Full text search in your Data: How you can do better than Elasticsearch(blog.algolia.com) |
Full text search in your Data: How you can do better than Elasticsearch(blog.algolia.com) |
This is a false statement,
http://www.elasticsearch.org/guide/reference/query-dsl/custo...
This combined with scripts give you unlimited possibilities to alter you score based on whatever you please. The syntax is a bit wonky in the current version perhaps but awesomeness is on the way:
https://github.com/elasticsearch/elasticsearch/issues/3423
"Unfortunately Elasticsearch fuzzy matching does not work out of the box, is complex to customize, and does not provide the ability to highlight prefixes."
There are more ways to catch typo's then fuzzy and levensteins, ngrams for instance. Elasticsearch allows you to do both but yes its true you have to know your way around analyzers/tokenizers and mapping a little bit to get the best results in elasticsearch. If you use the ngrams approach highlighting also works alot better.
"This sorting configuration might seem pretty explicit, but it is in fact quite dangerous as it conflicts with the boost on fields.
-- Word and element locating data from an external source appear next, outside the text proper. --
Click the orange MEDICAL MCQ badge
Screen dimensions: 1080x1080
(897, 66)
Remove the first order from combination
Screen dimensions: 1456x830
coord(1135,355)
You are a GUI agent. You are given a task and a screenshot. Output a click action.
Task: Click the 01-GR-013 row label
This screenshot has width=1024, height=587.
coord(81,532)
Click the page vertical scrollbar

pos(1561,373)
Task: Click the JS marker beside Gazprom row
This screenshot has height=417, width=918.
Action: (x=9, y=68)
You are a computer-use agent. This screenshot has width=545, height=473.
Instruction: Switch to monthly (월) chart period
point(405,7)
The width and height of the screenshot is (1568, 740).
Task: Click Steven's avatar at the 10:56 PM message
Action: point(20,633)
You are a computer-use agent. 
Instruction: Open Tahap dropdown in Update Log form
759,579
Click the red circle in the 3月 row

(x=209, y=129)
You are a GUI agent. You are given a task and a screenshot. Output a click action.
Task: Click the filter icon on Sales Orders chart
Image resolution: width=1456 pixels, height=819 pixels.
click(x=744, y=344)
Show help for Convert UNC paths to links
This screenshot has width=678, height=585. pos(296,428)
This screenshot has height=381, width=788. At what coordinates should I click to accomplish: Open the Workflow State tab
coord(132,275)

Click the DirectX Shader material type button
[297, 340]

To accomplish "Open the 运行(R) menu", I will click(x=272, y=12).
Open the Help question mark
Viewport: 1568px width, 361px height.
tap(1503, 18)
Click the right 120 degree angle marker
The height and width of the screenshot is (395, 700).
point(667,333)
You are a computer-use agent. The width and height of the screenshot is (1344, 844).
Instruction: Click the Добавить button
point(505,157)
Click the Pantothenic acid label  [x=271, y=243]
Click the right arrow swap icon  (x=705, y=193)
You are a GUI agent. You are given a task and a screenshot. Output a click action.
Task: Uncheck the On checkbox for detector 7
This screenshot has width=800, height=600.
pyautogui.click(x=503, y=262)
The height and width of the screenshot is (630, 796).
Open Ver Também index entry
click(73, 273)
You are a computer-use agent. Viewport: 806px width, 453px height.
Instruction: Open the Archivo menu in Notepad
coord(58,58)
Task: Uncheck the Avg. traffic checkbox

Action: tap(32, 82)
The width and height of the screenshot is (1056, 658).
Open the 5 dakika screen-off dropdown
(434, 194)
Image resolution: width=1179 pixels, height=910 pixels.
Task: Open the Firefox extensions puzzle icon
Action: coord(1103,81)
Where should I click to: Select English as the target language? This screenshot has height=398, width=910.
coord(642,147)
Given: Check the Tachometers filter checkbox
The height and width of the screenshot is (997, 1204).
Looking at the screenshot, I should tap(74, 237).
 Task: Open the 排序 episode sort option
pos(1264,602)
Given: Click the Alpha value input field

To better understand the problem, let’s look at the query ‘the rains’:"
Its true sorting trumps boosting, but given the assumption you cannot alter _score this whole section seems contrived.
In the instant search section they use elasticsearch's querstring query to search for `world w*` this is indeed a very slow way since it will generate a wildcard query in the background they probably should have written the query using a phrase prefix query.
1) You are right that it is possible to mix both popularity and relevance, but you need to use boost and store everything in the float _score. This is dangerous and has side effects (for example you have a big risk of obtaining at some point a hit with typos before an exact one). It is really difficult to control ranking with boosts.
2) The ngrams approach is indeed an alternative. But it also has major drawbacks in term of relevance, mainly for the proximity between terms.
3) Phrase query is a good way to improve performance but it breaks user experience if the terms are not close together (these hits are not in the search results). It's better to let the proximity do its job and impact the ranking.